__TAREFAS DO EXERCÍCIO__
(1) Reescreva os registos desde a linha com "Task: Click the trash" até ao fim dos registos, trocando "blue" por "red" e mantendo tudo o resto igual. Deixe as imagens de fora da resposta.
(2) Prossiga o texto sobre a Caparica a partir do ponto em que termina.

__EXCERTO DO TEXTO__
Em nome do rigor não podia deixar de considerar pouco avisado os critérios de publicação, de um artigo sobre uma colectividade histórica do Monte de Caparica  [CRUC] e da freguesia da Caparica, num blogue ou página que está claramente vocacionado, e bem, sobre a Costa...

Monte de Caparica, placa azulejar toponímica colocada a partir de 1912 pelo Automóvel Club de Portugal.

quanto muito, não colocando em causa a liberdade de escolha de critérios, faria mais sentido que esta publicação  fosse integrada numa página [website] dedicada ao concelho de Almada [Almada Virtual Museum], ou às duas margens do Tejo [Eventualmente Lisboa e o Tejo], ou à Outra Banda ou simplesmente à Caparica! (1)

(1) Rui Manuel Mesquita Mendes, Caparica em 11 de novembro de 2017


Artigos relacionados:
Freguesia de Caparica no século XIX
Indevidamente chamada de Caparica

Publicações online (Junta de Freguesia de Caparica):
Lugares de Caparica
Associativismo na Caparica
Clube Recreativo União e Capricho 100 anos no coração da Caparica
Memórias da Caparica pela Pena de Bulhão Pato

Mais informação:
De Santa Maria do Monte à Caparica actual - Uma viagem por cinco séculos
Lugares da Caparica
História e Património (History and Heritage)

__REGISTOS DA TAREFA__
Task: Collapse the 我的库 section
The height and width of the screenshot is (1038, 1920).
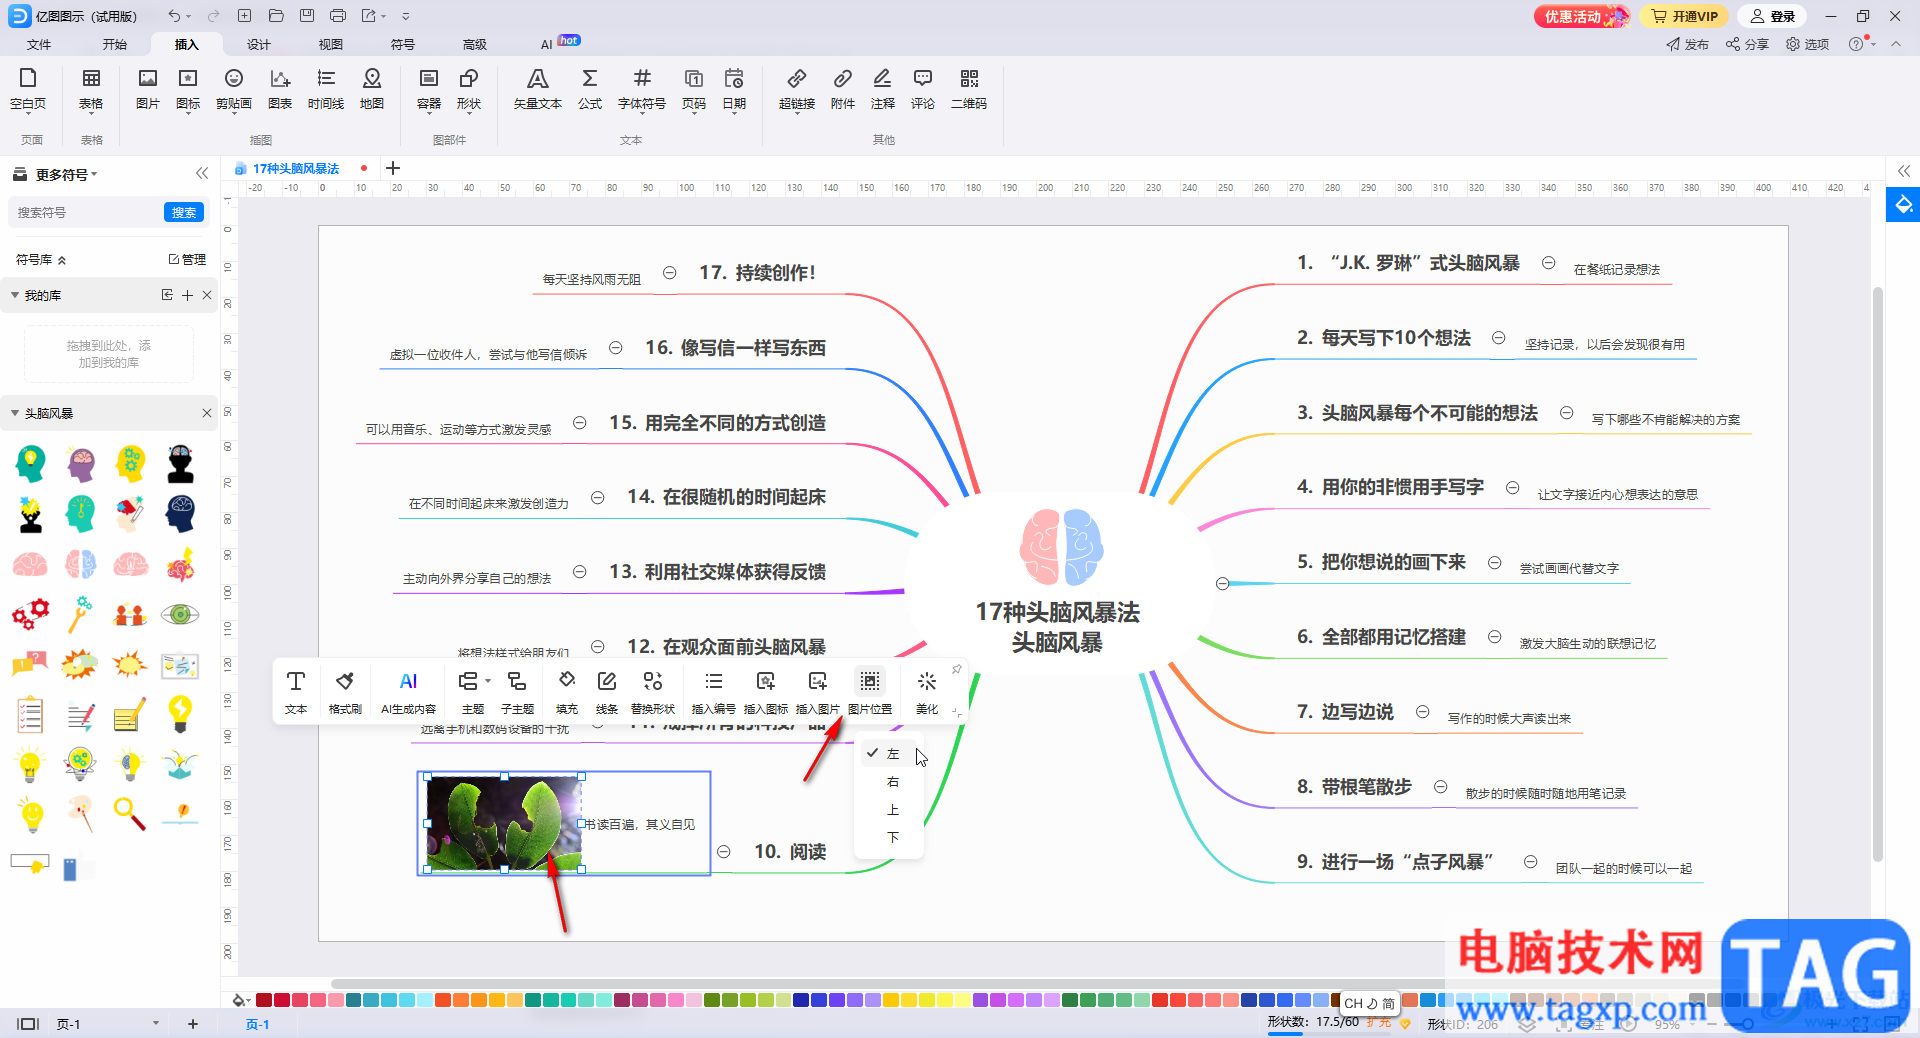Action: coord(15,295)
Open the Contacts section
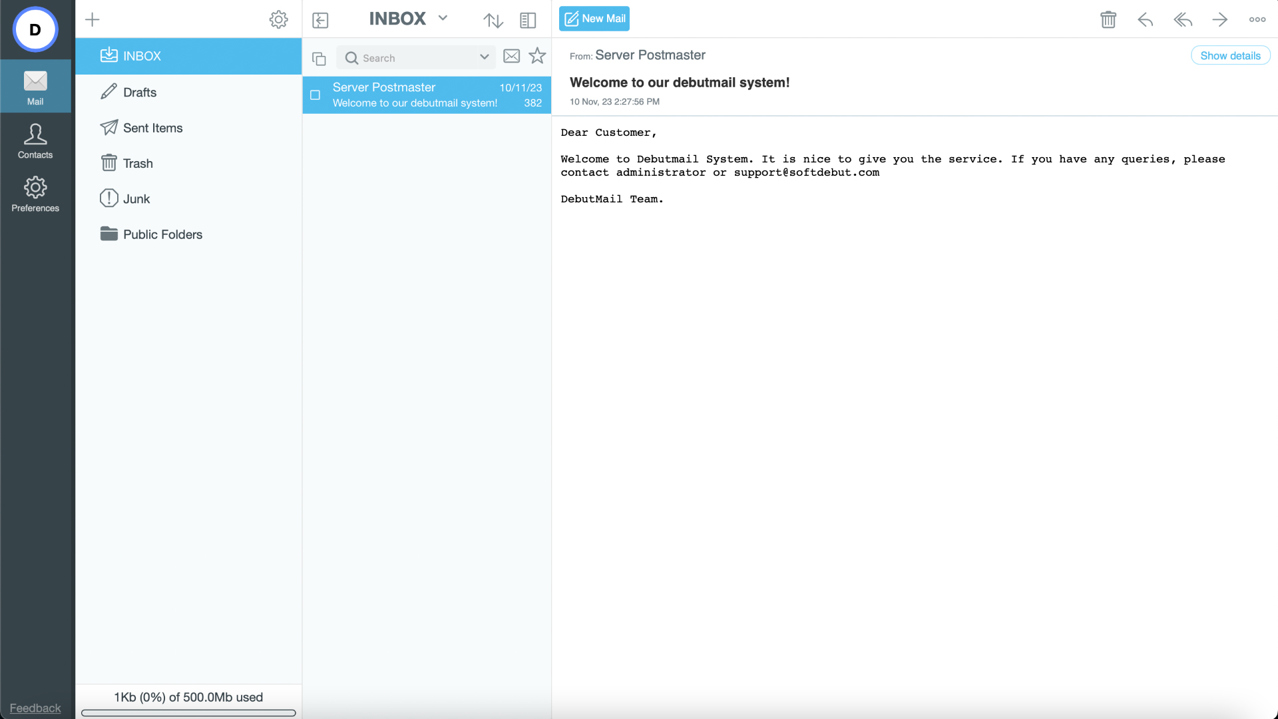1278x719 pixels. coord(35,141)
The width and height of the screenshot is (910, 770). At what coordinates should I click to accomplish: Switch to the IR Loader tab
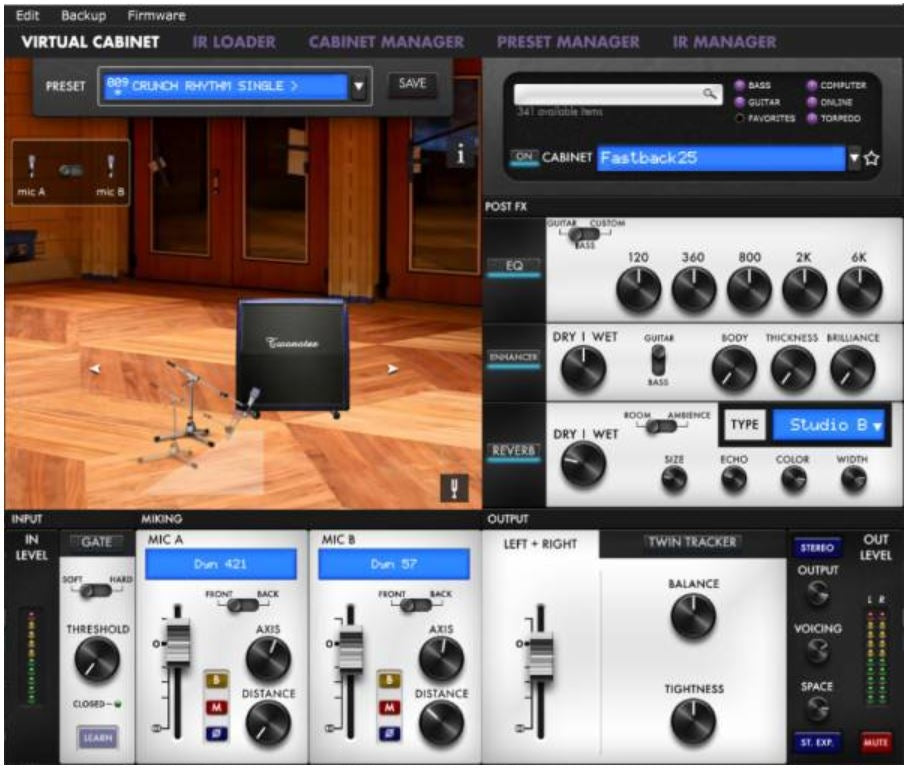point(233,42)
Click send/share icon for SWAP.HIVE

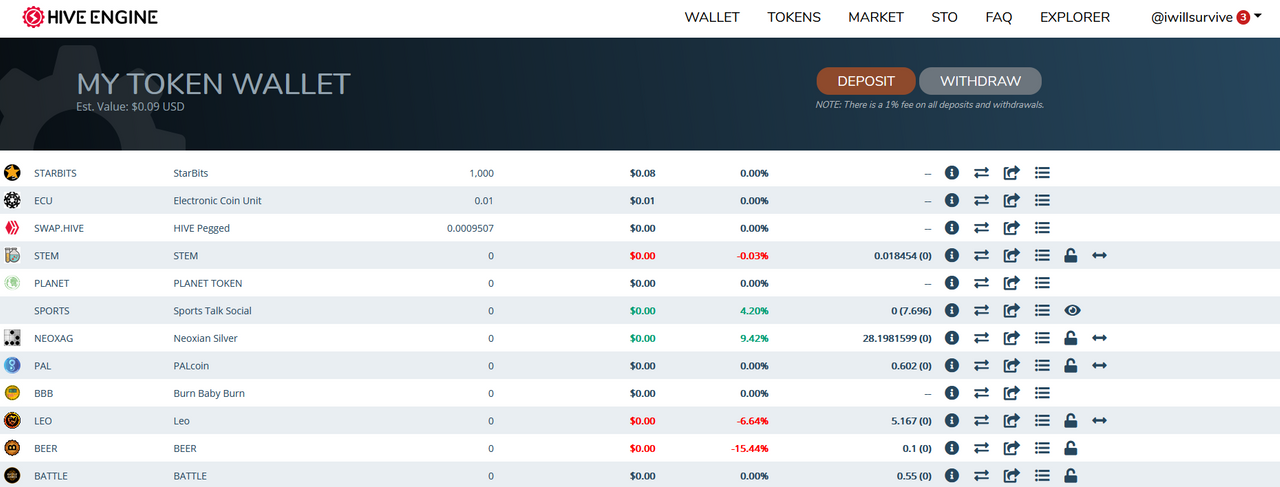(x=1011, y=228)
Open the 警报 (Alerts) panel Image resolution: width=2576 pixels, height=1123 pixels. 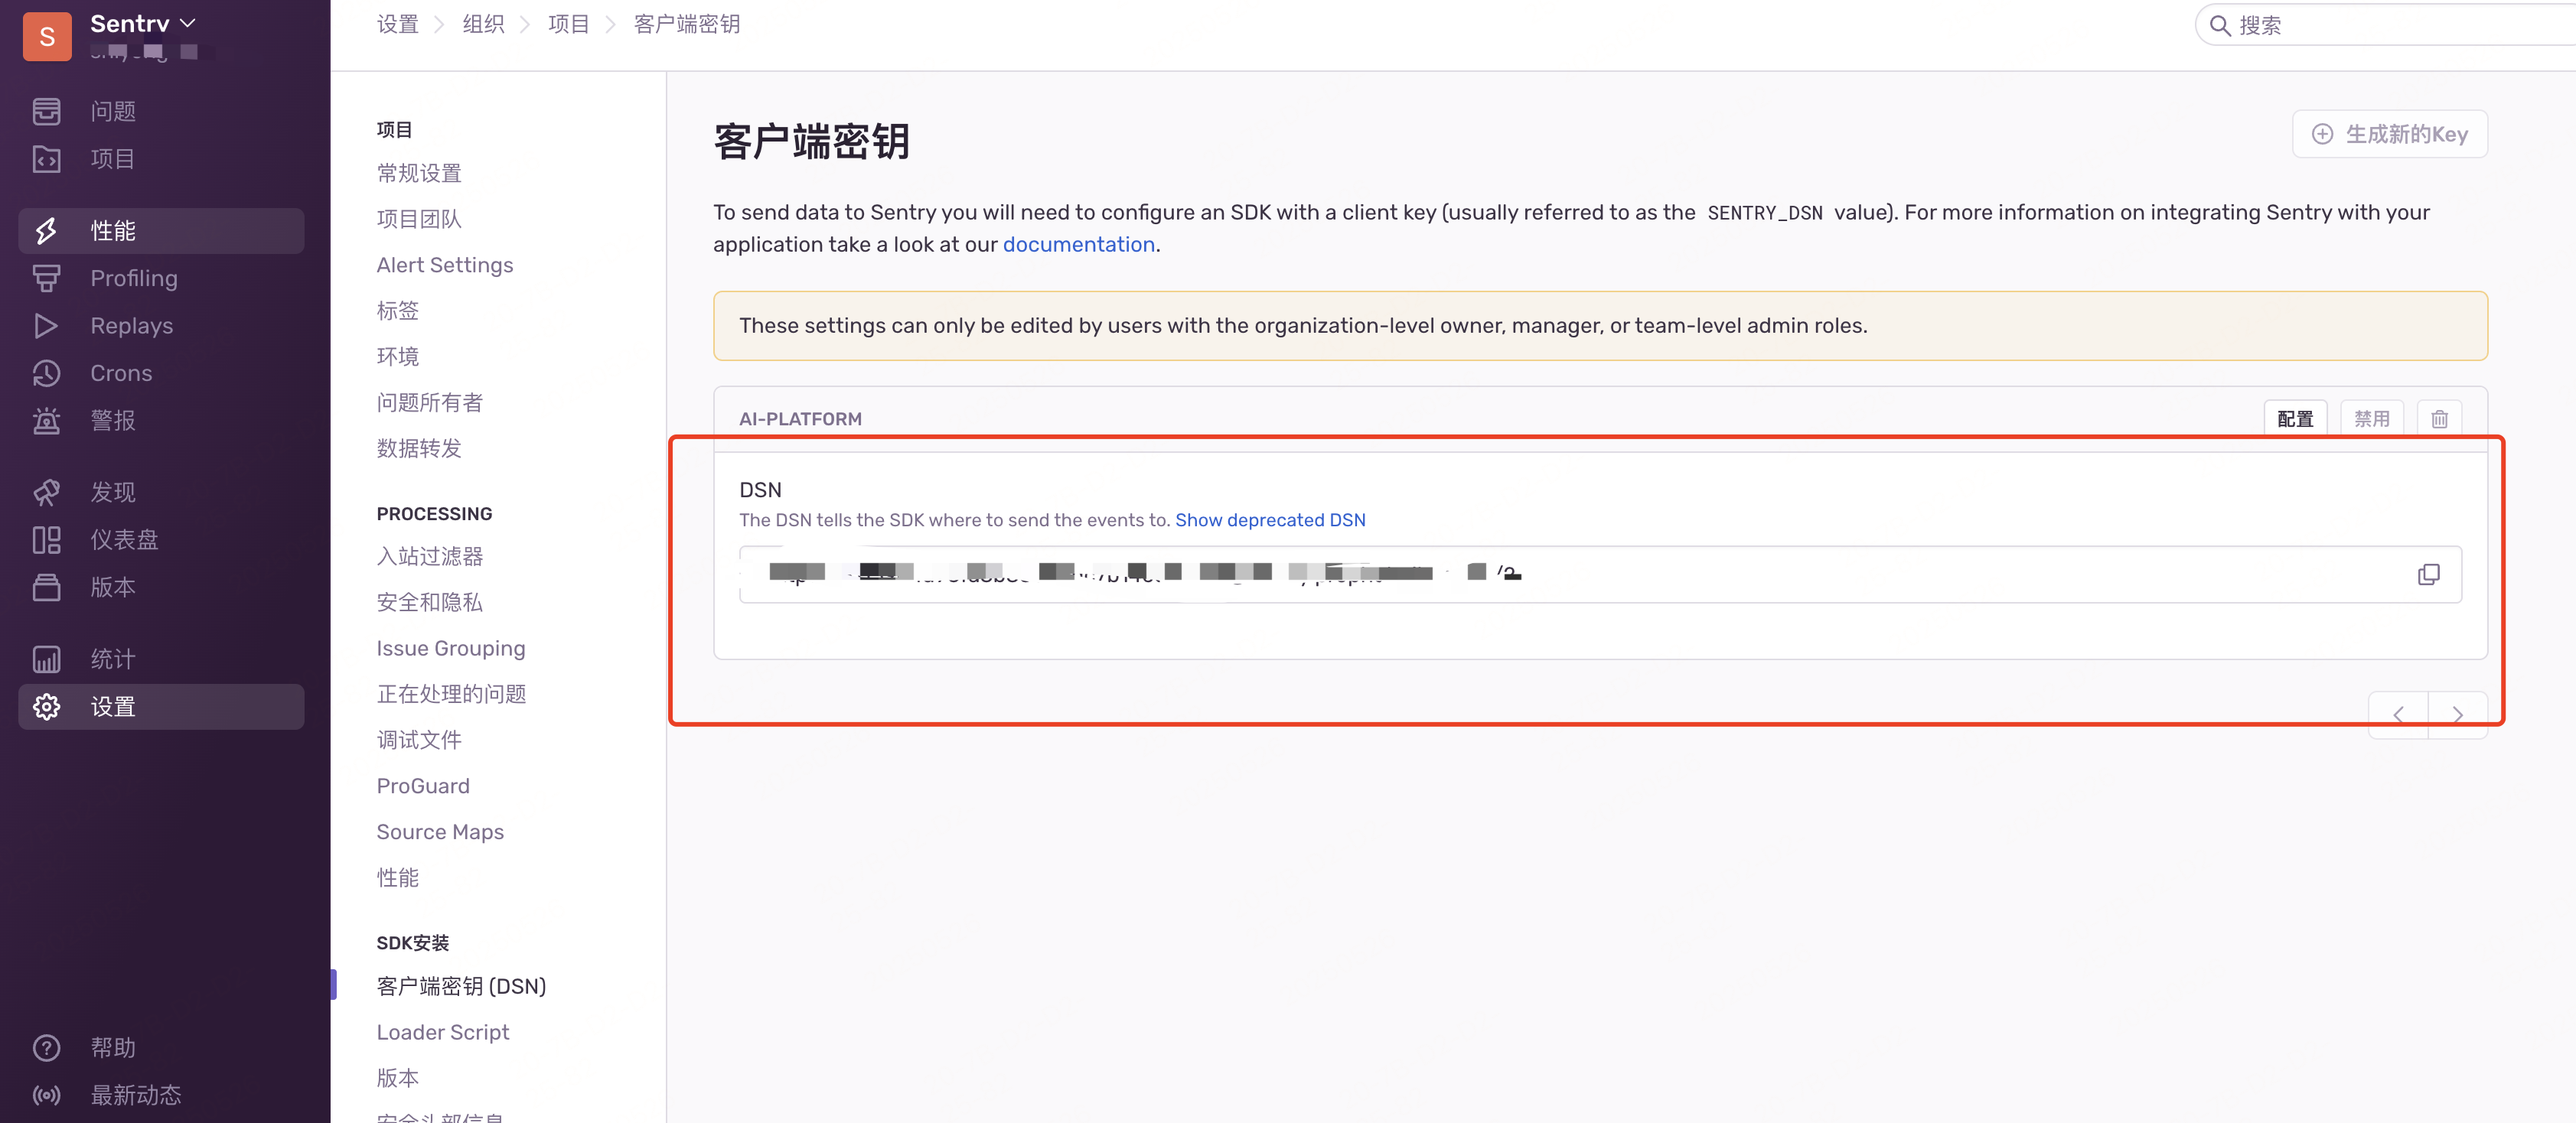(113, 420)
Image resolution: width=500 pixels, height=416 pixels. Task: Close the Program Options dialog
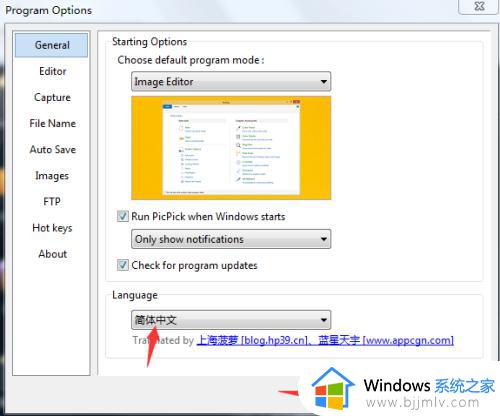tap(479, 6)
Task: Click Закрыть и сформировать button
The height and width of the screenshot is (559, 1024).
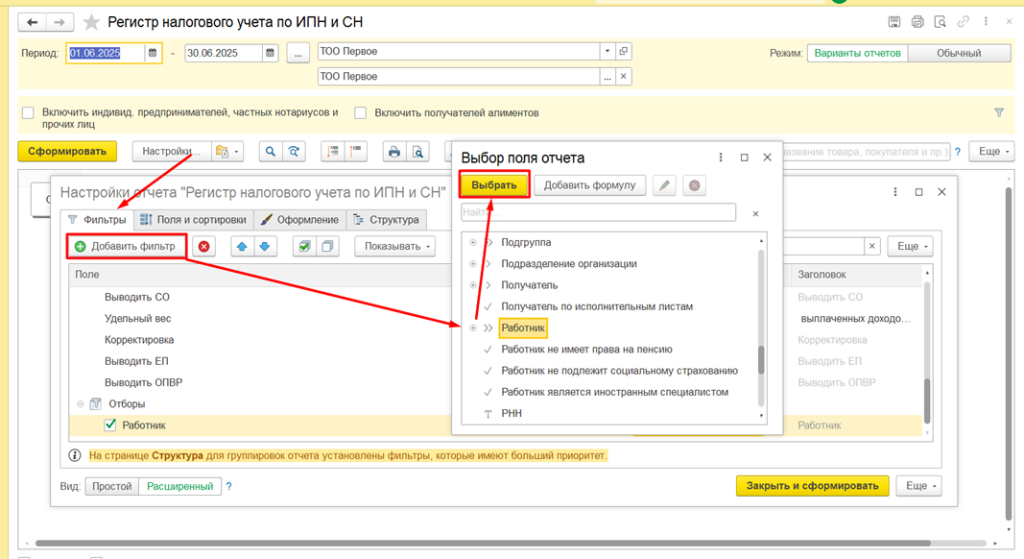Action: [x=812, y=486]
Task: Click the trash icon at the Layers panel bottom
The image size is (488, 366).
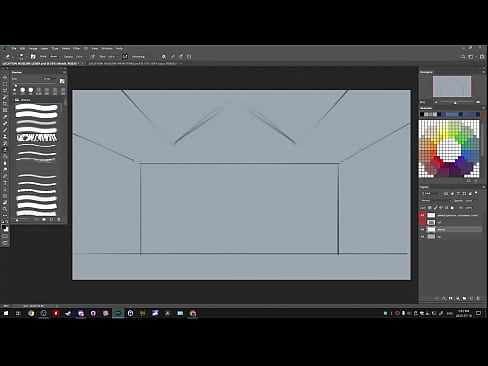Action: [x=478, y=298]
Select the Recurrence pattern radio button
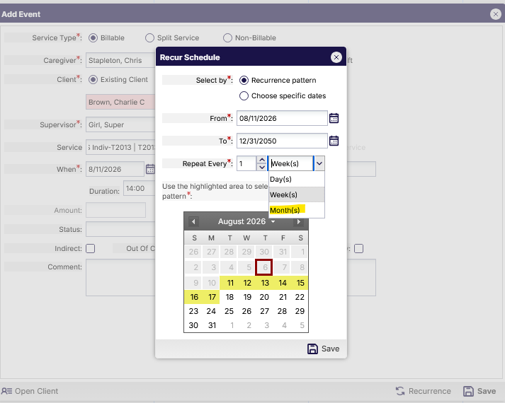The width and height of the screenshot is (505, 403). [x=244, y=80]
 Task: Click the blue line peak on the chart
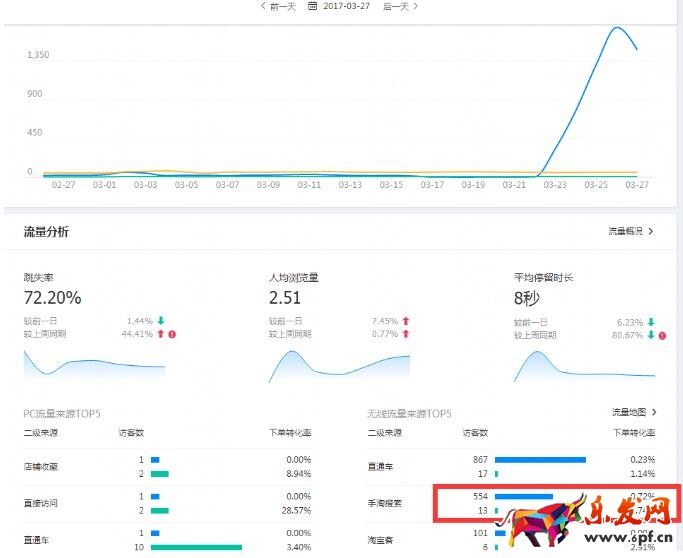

__RESPOSTAS POR ORDEM__
(1)
Task: Click the trash icon at the Layers panel bottom
The image size is (488, 366).
Action: [x=478, y=298]
Select the Recurrence pattern radio button
The width and height of the screenshot is (505, 403). [x=244, y=80]
 Task: Click the red line peak on the chart

(2)
Rui Manuel Mesquita Mendes em ACADEMIA



Resulta o texto acima da discussão com, o amigo e investigador, Rui Manuel Mesquita Mendes, relativamente à publicação referente ao Club Recreativo União e Capricho neste blogue. 

Visto serem públicas algumas das posições debatidas (v. Almada Virtual Museum no Facebook)  e no intuito de que outras por ele apresentadas não se percam como argumentos de discussão, é com o seu acordo que aqui ficam publicadas.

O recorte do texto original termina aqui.